Only the lines from the line containing "The height and width of the screenshot is (365, 800)." to the end of the records, both included, belong in the answer, copied exactly.

[Saved entries]

== Segment start ==

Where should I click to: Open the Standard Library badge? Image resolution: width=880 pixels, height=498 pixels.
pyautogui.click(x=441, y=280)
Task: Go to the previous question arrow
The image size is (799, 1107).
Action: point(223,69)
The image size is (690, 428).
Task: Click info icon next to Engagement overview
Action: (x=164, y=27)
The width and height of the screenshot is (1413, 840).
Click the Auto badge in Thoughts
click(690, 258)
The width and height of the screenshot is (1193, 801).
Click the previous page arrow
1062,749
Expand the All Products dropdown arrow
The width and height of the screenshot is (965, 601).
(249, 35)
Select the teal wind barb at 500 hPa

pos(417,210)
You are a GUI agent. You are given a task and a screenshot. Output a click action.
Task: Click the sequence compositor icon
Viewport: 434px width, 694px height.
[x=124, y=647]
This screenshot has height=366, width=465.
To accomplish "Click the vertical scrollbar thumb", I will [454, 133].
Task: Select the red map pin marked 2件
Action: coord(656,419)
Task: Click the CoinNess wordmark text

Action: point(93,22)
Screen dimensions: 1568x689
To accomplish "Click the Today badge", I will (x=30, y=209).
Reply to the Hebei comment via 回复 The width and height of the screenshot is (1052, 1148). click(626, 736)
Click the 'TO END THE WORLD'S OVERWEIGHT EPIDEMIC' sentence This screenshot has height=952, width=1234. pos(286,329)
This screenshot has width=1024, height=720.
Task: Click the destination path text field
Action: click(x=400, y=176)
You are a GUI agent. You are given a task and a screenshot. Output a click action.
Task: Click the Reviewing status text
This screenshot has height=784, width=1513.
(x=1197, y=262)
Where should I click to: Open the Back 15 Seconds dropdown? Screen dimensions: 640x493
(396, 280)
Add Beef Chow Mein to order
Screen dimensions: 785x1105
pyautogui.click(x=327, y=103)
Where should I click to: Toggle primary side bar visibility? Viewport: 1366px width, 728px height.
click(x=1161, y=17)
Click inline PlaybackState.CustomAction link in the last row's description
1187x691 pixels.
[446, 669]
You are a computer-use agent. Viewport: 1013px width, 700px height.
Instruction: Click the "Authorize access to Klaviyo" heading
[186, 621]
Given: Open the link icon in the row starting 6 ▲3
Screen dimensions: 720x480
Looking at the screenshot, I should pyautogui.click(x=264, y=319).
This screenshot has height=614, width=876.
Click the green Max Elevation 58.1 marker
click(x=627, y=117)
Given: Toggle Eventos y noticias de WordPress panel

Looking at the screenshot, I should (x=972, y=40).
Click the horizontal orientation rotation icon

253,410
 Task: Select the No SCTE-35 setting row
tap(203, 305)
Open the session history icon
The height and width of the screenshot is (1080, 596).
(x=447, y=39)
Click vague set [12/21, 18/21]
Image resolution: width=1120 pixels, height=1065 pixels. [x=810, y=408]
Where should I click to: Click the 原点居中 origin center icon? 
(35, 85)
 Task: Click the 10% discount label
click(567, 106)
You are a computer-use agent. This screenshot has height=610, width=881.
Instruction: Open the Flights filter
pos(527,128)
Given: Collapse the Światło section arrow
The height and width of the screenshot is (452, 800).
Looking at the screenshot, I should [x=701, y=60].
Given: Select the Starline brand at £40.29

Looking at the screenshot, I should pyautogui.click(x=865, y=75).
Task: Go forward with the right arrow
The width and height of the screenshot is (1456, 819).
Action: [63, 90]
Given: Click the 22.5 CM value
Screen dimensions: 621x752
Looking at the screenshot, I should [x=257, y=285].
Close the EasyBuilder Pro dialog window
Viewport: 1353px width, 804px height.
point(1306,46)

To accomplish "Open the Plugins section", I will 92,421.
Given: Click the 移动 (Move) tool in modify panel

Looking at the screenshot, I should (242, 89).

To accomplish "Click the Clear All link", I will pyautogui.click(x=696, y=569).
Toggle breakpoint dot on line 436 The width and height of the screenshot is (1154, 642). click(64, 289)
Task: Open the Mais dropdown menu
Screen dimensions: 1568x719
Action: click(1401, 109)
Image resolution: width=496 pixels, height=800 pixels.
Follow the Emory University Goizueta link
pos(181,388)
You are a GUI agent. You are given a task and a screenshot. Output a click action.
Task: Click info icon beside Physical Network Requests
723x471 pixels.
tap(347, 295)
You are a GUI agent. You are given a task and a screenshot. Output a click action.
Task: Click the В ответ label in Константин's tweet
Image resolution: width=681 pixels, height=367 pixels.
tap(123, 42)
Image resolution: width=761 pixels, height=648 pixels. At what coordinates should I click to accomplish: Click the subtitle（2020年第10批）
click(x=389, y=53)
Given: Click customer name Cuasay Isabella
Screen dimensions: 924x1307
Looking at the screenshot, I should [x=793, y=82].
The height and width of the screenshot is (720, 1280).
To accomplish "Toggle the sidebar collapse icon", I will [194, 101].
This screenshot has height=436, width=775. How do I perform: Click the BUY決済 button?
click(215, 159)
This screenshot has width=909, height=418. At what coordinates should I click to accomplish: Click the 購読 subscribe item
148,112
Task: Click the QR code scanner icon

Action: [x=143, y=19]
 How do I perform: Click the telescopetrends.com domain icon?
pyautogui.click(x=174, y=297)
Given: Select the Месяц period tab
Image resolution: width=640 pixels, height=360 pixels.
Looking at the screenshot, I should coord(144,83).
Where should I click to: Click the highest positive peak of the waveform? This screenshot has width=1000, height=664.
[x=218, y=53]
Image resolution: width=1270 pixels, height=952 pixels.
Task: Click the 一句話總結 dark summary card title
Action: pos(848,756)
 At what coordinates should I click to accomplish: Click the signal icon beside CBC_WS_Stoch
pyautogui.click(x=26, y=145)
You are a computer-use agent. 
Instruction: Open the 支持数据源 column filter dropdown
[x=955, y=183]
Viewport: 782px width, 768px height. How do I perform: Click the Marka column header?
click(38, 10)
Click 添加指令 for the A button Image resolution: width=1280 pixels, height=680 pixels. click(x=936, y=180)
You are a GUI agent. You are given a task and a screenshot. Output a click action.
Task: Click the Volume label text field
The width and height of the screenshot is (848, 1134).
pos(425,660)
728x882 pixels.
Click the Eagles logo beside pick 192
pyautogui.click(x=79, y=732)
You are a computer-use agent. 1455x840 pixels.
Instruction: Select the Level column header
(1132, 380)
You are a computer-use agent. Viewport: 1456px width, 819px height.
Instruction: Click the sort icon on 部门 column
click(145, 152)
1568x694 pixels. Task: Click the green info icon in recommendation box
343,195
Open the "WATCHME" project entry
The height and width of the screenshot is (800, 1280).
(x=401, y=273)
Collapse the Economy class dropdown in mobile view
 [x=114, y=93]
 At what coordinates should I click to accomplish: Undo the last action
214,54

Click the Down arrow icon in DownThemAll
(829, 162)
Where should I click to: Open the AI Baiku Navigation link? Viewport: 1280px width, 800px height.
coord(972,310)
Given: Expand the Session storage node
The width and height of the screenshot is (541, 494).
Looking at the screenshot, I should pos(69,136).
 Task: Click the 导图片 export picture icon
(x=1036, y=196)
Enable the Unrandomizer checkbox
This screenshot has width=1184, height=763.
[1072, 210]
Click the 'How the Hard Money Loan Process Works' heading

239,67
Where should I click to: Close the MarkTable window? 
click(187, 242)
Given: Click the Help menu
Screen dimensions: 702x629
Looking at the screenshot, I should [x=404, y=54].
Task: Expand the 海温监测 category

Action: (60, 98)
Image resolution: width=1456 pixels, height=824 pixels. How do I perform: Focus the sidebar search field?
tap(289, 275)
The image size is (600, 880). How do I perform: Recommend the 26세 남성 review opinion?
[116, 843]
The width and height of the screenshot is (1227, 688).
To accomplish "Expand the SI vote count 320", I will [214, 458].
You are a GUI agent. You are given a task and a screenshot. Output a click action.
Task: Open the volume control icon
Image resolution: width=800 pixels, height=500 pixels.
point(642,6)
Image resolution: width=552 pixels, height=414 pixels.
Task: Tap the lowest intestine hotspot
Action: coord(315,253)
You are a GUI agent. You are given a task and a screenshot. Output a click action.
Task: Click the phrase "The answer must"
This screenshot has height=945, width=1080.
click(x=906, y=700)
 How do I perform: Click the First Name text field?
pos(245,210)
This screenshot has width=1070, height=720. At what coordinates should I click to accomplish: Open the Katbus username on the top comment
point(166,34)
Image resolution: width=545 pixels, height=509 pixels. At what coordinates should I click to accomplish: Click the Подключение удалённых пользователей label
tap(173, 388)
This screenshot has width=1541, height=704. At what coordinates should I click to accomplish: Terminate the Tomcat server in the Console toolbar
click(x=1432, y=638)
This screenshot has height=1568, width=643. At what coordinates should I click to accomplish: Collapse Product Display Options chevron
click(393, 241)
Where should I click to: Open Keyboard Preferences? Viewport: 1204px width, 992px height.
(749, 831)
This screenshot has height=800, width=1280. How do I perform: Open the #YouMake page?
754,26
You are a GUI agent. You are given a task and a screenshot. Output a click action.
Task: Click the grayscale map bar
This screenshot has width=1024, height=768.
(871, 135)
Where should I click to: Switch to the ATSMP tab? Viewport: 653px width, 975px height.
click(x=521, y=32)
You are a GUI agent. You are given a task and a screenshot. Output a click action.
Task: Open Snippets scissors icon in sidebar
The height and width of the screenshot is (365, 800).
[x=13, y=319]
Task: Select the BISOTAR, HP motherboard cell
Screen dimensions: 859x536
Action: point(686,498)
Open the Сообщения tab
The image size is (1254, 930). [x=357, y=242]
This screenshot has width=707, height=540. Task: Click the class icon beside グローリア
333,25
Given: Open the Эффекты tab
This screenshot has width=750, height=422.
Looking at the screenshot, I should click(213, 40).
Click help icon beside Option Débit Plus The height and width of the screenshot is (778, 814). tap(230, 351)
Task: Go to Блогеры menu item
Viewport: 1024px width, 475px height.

== Segment end ==

» OUTPUT OF THE TASK:
The height and width of the screenshot is (365, 800).
[x=13, y=319]
Task: Select the BISOTAR, HP motherboard cell
Screen dimensions: 859x536
Action: point(686,498)
Open the Сообщения tab
The image size is (1254, 930). [x=357, y=242]
This screenshot has width=707, height=540. Task: Click the class icon beside グローリア
333,25
Given: Open the Эффекты tab
This screenshot has width=750, height=422.
Looking at the screenshot, I should click(213, 40).
Click help icon beside Option Débit Plus The height and width of the screenshot is (778, 814). tap(230, 351)
Task: Go to Блогеры menu item
Viewport: 1024px width, 475px height.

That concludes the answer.